[Collected data entries]
========================
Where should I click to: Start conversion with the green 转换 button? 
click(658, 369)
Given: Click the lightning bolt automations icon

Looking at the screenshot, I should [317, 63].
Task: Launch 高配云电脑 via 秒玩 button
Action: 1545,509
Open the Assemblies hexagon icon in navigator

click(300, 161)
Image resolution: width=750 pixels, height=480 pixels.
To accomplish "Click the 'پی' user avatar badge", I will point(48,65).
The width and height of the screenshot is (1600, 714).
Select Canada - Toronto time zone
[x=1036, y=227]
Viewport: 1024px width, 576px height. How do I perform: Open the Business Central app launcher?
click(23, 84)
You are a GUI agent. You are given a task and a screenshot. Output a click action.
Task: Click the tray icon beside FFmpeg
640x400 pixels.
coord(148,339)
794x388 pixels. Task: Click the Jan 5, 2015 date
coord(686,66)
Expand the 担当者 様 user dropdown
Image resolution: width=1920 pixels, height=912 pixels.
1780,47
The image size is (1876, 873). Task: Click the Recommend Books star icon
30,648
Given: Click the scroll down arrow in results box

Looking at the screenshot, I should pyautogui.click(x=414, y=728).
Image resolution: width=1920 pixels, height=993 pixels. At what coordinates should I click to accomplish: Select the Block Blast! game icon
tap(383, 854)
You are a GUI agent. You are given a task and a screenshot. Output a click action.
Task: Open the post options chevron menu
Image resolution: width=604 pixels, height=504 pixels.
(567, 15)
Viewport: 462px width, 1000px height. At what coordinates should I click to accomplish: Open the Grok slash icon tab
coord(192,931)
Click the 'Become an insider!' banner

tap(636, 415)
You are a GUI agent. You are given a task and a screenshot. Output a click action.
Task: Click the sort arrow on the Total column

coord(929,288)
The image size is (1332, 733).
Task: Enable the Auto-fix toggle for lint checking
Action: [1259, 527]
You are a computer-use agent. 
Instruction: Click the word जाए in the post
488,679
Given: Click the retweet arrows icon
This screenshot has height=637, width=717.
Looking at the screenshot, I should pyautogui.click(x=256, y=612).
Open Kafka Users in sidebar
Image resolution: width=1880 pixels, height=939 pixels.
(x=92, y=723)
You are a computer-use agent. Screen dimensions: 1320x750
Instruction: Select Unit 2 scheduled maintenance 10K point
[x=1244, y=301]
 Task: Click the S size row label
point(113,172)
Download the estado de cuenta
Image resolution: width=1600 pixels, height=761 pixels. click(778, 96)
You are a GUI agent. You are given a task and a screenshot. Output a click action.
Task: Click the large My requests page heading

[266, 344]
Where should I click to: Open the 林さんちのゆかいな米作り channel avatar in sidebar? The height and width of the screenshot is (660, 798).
========================
# Work to complete
All of the data needs to be repeated exactly.

# Your response
Where should I click to: Start conversion with the green 转换 button? 
click(658, 369)
Given: Click the lightning bolt automations icon

Looking at the screenshot, I should [317, 63].
Task: Launch 高配云电脑 via 秒玩 button
Action: 1545,509
Open the Assemblies hexagon icon in navigator

click(300, 161)
Image resolution: width=750 pixels, height=480 pixels.
To accomplish "Click the 'پی' user avatar badge", I will point(48,65).
The width and height of the screenshot is (1600, 714).
Select Canada - Toronto time zone
[x=1036, y=227]
Viewport: 1024px width, 576px height. How do I perform: Open the Business Central app launcher?
click(23, 84)
You are a GUI agent. You are given a task and a screenshot. Output a click action.
Task: Click the tray icon beside FFmpeg
640x400 pixels.
coord(148,339)
794x388 pixels. Task: Click the Jan 5, 2015 date
coord(686,66)
Expand the 担当者 様 user dropdown
Image resolution: width=1920 pixels, height=912 pixels.
1780,47
The image size is (1876, 873). Task: Click the Recommend Books star icon
30,648
Given: Click the scroll down arrow in results box

Looking at the screenshot, I should pyautogui.click(x=414, y=728).
Image resolution: width=1920 pixels, height=993 pixels. At what coordinates should I click to accomplish: Select the Block Blast! game icon
tap(383, 854)
You are a GUI agent. You are given a task and a screenshot. Output a click action.
Task: Open the post options chevron menu
Image resolution: width=604 pixels, height=504 pixels.
(567, 15)
Viewport: 462px width, 1000px height. At what coordinates should I click to accomplish: Open the Grok slash icon tab
coord(192,931)
Click the 'Become an insider!' banner

tap(636, 415)
You are a GUI agent. You are given a task and a screenshot. Output a click action.
Task: Click the sort arrow on the Total column

coord(929,288)
The image size is (1332, 733).
Task: Enable the Auto-fix toggle for lint checking
Action: [1259, 527]
You are a computer-use agent. 
Instruction: Click the word जाए in the post
488,679
Given: Click the retweet arrows icon
This screenshot has height=637, width=717.
Looking at the screenshot, I should pyautogui.click(x=256, y=612).
Open Kafka Users in sidebar
Image resolution: width=1880 pixels, height=939 pixels.
(x=92, y=723)
You are a computer-use agent. Screen dimensions: 1320x750
Instruction: Select Unit 2 scheduled maintenance 10K point
[x=1244, y=301]
 Task: Click the S size row label
point(113,172)
Download the estado de cuenta
Image resolution: width=1600 pixels, height=761 pixels. click(778, 96)
You are a GUI agent. You are given a task and a screenshot. Output a click action.
Task: Click the large My requests page heading

[266, 344]
Where should I click to: Open the 林さんちのゆかいな米作り channel avatar in sidebar? The height and width of the screenshot is (660, 798).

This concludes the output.